The week has illustrated a strong “risk on” market so far with most assets in the medium and high risk category seeing an increase. This includes stocks, oil, and cryptocurrencies. However, most economists are voicing concerns about false hopes. According to economists, for the “risk on” sentiment to continue it would require inflation to show a strong decline next week.
Crude oil saw the strongest spike, increasing by over 3.60% throughout Tuesday. This is mainly in response to OPEC’s meeting taking place today and the predicted cut in oil productions. Some analysts expect an output cut of 1 million barrels per day, whereas others have indicated up to 2 million. The weakening of the US dollar has also created support for crude oil prices.

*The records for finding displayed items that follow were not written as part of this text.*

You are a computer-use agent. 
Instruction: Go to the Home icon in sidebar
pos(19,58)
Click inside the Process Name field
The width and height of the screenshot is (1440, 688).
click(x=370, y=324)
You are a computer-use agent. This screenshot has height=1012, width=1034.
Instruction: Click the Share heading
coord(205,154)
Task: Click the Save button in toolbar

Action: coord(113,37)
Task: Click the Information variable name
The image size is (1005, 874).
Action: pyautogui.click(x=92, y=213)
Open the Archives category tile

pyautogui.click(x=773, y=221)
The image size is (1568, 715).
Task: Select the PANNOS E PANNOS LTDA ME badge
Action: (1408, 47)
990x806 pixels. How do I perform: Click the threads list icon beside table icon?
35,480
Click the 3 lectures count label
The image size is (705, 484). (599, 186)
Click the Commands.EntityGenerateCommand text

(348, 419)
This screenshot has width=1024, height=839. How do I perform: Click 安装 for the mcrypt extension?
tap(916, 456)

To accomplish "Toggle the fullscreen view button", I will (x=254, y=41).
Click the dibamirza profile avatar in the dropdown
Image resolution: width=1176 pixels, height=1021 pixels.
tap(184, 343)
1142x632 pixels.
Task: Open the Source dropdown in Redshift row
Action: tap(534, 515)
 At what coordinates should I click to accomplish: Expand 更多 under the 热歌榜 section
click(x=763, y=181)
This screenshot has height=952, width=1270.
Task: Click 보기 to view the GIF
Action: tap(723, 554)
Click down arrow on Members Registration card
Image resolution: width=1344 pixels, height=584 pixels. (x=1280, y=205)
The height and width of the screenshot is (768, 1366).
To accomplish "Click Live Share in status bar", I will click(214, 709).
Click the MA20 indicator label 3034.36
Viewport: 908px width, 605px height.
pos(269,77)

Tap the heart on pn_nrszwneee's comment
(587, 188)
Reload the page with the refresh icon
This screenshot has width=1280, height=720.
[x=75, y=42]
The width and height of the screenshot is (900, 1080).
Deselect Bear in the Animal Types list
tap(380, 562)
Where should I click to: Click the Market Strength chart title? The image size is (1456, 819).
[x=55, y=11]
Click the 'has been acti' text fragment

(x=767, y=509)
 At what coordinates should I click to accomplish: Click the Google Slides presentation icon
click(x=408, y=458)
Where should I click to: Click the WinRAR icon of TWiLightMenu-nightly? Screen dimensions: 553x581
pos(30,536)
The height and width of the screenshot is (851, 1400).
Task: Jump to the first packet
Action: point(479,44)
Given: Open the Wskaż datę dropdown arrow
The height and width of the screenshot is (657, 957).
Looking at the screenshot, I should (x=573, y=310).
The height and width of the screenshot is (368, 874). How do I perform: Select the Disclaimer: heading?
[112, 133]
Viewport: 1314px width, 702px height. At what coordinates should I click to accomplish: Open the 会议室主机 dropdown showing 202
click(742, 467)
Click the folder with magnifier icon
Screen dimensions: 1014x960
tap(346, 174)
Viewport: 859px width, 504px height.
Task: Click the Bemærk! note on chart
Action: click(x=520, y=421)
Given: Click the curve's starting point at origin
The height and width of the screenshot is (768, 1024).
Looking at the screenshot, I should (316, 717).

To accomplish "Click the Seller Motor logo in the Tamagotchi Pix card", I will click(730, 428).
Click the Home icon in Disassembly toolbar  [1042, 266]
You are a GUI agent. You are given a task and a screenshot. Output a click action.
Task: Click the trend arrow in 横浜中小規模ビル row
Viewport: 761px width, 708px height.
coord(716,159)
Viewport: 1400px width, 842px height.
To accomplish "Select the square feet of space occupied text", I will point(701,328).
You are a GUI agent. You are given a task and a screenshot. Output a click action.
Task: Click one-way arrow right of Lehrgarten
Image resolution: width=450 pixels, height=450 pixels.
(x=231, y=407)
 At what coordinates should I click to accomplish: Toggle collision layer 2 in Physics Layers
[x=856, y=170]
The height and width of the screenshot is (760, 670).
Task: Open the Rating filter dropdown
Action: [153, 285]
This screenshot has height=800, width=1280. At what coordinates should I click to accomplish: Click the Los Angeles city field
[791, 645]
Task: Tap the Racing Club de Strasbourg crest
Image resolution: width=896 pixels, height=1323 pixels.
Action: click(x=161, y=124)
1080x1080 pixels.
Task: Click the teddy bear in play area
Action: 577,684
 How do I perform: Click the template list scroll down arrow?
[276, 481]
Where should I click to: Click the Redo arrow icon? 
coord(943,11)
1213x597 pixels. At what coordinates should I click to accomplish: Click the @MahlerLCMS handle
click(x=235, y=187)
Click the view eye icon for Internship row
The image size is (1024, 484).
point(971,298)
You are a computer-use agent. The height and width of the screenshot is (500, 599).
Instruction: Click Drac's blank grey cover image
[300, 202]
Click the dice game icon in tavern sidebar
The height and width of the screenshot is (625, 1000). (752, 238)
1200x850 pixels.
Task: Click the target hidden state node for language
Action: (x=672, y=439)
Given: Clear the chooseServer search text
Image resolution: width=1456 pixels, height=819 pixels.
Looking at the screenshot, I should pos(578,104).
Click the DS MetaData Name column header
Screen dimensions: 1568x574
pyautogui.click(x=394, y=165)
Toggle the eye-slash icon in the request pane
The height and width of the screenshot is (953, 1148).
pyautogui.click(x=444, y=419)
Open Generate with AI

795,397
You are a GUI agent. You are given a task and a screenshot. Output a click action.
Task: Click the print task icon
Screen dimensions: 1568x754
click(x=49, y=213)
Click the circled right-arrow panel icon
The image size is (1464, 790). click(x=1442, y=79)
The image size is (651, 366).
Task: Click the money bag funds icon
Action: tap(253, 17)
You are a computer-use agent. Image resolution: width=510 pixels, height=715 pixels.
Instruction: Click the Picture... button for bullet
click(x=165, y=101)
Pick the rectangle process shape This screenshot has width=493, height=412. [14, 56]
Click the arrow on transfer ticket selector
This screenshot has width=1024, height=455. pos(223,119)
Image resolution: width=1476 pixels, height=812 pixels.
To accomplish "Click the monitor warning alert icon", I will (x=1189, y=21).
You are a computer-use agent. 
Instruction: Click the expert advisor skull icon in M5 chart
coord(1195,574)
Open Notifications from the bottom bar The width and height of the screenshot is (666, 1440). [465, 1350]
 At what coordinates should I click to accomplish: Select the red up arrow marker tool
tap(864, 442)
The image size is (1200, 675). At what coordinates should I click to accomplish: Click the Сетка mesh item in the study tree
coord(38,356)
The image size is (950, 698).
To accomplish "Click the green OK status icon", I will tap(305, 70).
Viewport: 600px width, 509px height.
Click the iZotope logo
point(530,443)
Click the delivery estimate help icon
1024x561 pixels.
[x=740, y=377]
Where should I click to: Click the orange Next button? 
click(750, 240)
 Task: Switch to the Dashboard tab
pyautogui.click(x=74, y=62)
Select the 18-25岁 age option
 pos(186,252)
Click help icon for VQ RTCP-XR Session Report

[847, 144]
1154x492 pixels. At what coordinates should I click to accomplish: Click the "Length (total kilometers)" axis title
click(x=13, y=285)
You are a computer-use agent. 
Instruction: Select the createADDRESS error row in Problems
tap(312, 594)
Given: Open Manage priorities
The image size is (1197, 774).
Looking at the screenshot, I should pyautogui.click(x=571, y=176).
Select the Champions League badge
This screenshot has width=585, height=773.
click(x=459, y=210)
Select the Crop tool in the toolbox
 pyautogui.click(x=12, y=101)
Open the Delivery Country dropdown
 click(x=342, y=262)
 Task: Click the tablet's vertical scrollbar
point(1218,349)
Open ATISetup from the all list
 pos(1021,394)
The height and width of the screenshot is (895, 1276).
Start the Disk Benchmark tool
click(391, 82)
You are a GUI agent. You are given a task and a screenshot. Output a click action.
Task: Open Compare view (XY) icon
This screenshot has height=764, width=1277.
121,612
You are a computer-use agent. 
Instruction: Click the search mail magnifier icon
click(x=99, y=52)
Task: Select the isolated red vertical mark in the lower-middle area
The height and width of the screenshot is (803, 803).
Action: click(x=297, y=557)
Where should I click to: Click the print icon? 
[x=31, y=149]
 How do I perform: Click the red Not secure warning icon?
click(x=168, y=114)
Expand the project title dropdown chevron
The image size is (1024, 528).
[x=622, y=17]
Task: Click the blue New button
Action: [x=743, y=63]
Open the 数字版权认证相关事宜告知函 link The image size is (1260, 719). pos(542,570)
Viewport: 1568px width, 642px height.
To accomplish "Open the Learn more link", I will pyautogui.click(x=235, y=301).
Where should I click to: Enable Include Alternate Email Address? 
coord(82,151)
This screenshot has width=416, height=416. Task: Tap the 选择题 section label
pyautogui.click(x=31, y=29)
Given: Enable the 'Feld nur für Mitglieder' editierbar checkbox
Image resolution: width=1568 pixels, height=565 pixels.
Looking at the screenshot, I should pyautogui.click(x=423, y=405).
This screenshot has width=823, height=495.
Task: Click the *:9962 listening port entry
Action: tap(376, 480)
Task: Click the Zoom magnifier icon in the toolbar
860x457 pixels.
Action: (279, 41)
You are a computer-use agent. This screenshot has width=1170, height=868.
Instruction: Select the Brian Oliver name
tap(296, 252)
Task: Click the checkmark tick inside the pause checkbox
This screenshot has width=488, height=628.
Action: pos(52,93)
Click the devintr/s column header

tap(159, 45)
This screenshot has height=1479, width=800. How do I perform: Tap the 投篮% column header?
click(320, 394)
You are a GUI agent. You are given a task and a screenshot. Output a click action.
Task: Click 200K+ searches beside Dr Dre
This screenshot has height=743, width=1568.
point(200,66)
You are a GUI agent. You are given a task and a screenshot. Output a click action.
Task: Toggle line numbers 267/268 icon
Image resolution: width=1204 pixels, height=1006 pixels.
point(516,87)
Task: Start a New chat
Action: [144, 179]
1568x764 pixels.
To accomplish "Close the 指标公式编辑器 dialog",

The US Dollar Index has slightly risen during this morning’s Asian session but remains relatively low compared to last week’s price range. The price of the dollar has almost formed a full price correction, however, this will largely depend on the Nonfarm Payroll figure and even more so, the CPI.
Gold Spot
The price of XAU/USD is forming a clear upward trend on the smaller timeframes such as the 1-hour and 5-minute charts. The price has managed to breakout of the previous resistance level at $1,687 and is now looking to form a bullish breakout at $1,735. When looking at technical analysis, we can see that the price is trading above Moving Averages and the Volume-Weighted Average Price, both indicate upward price movement.
Rising gold prices are mainly influenced by the declining US Dollar, but may also find support from the recent reduction in price and the deteriorating global economy. Even with the decline of the US Dollar, traders should be careful that the currency does not find support from economic releases over the next week. The US is expecting the release of September employment and inflation figures, both of which have the ability to create volatility and drive trends.
Yesterday evening, the President of the Federal Reserve Bank of New York, Mr Williams, made known the readiness of the financial authorities to further hike interest rates - even in the face of inflation slowdown signs. In terms of fundamentals, this is positive for the US Dollar, but Mr Williams did admit that low economic growth and higher unemployment would be a side effect of these actions.
The head of the Federal Reserve Bank of Richmond, Mr Barkin, also spoke to journalists yesterday evening. He advised that recent changes in global supply chains and trade relations could make inflation more volatile in the future. The FOMC member may have potentially also been referring to the recent sharp rise in the cost of crude oil. This could pressure the Central Bank to not only raise interest rates but also keep them high for longer.
DAX
The price of the DAX has increased by 6.40% over the past 48 hours, and has now reached the previous breakout level which was broken on the 23rd September. The price is showing very little volatility this morning and has formed a slight retracement. The large increase in price and the resistance level likely have traders looking for further clarity and price drivers.
The price of the DAX was not only supported by the “risk on” sentiment which can be seen across the globe, but also from Germany’s latest fiscal policy support. The €200 billion package which has recently been announced is aimed at supporting businesses and consumers with energy costs.
However, the European Central Bank (ECB) is predicted to increase interest rates again as the Eurozone sees inflation increase above 10%. Another hike is likely to pressure the stock market.